§ **Entries**:
|---|
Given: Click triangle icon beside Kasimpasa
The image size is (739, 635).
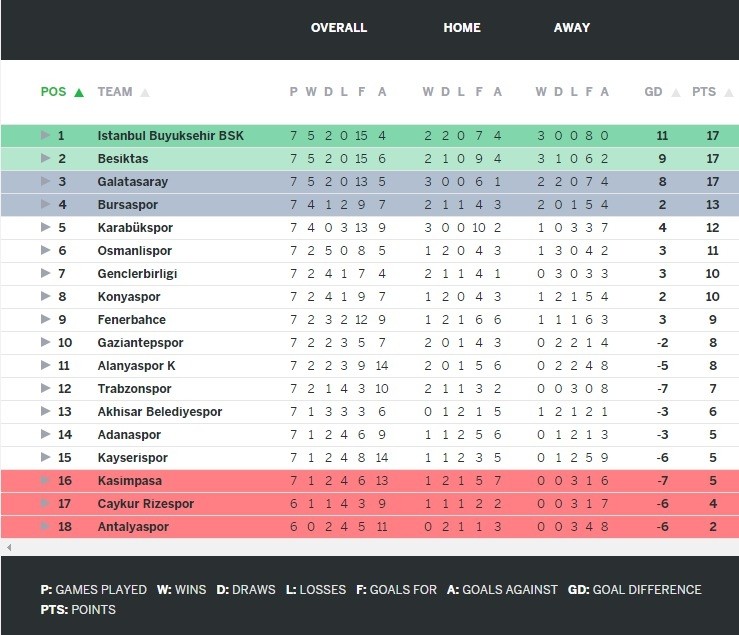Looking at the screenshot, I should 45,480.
|---|
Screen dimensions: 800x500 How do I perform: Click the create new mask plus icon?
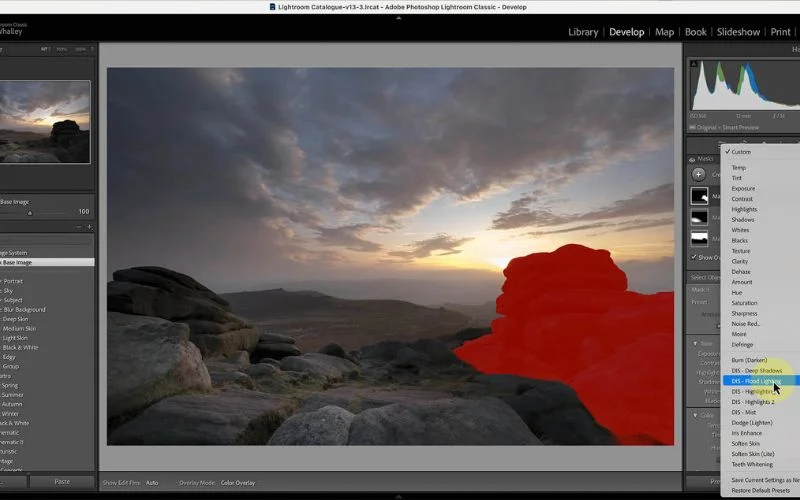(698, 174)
|---|
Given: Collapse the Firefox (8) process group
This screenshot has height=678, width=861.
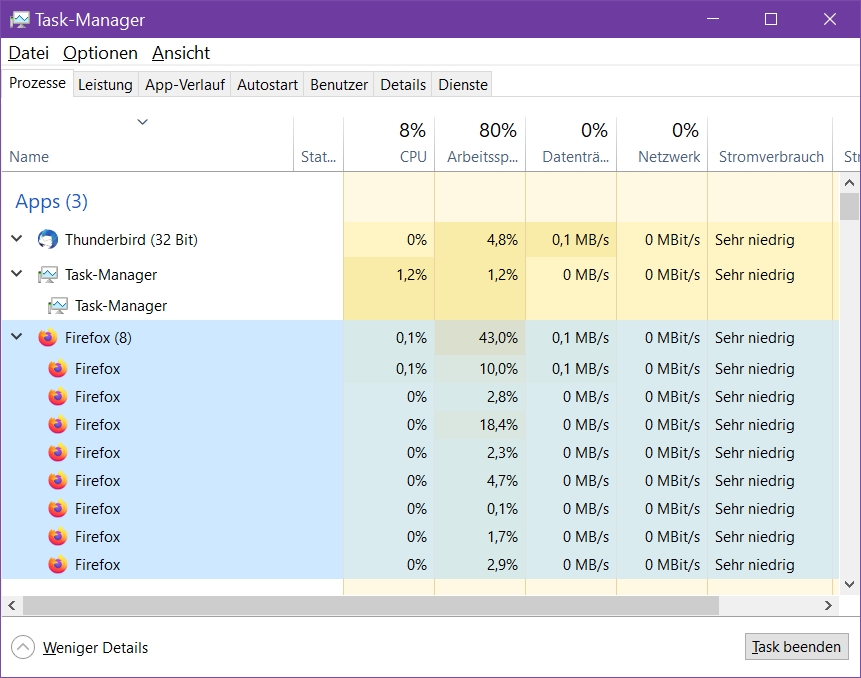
|---|
Copy the data from the line with "Given: Collapse the Firefox (8) process group" up to and including the line with "This screenshot has height=678, width=861.", swapping "process group" for "tab group" and keeping everything else the same.

§ **Expected answer**:
Given: Collapse the Firefox (8) tab group
This screenshot has height=678, width=861.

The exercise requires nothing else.